Figure 7. Control RADA16-I covered and RADA16-I-EGF-covered (10 µL/mL), specimens were immunostained for Laminin 5.

The in situ TUNEL assay was performed on wounded tissues and apoptotic cells are seen (FITC-green). The scale bars are100 µm. Graphics demonstrate the percentage of BrdU-positive cells that were counted in 3 sections per sample.
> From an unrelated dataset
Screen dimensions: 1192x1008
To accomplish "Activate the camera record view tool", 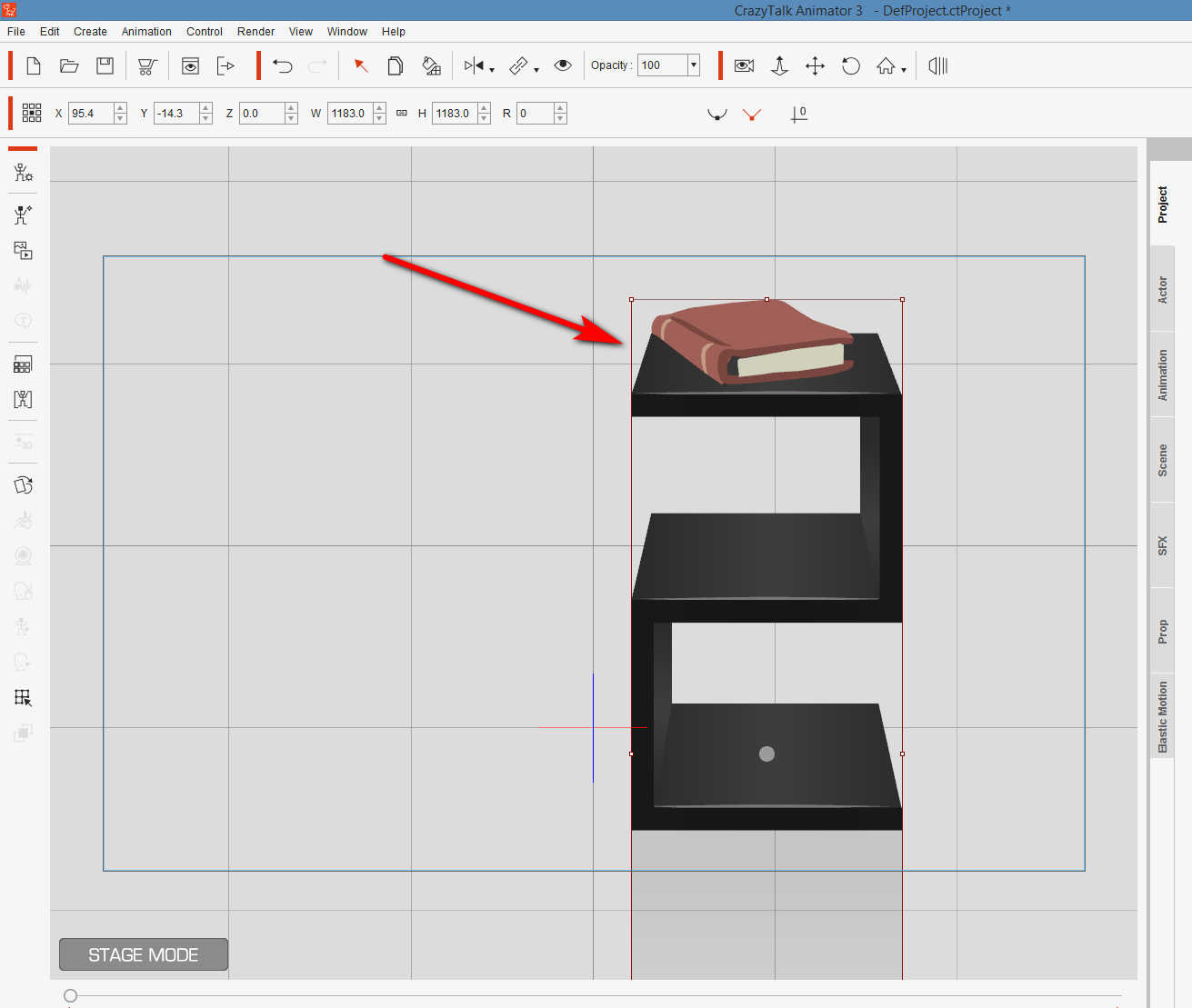I will tap(744, 65).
Integrated efforts by tissue engineers and biologists have facilited the development of a new generation of biomaterials that combine suitable physico-chemical properties with biocompatibility, tissue integration and bioactivity. Among the new generation of materials, self-assembled peptides (SAP) are biologically-inspired material scaffolds that have been shown to meet these three criteria [17]. In the current study, we have advanced the use of SAPs by demonstrating the biological activity of peptides incorporated into the scaffold and by using the altered amino acid sequences containing the RAD motif: RADA16-I, RADARADARADARADARADA that are similar to the ubiquitous integrin receptor-binding site RGD [18], [19], [20] that have previously shown to elevate cytocompatibility and biointegration [21].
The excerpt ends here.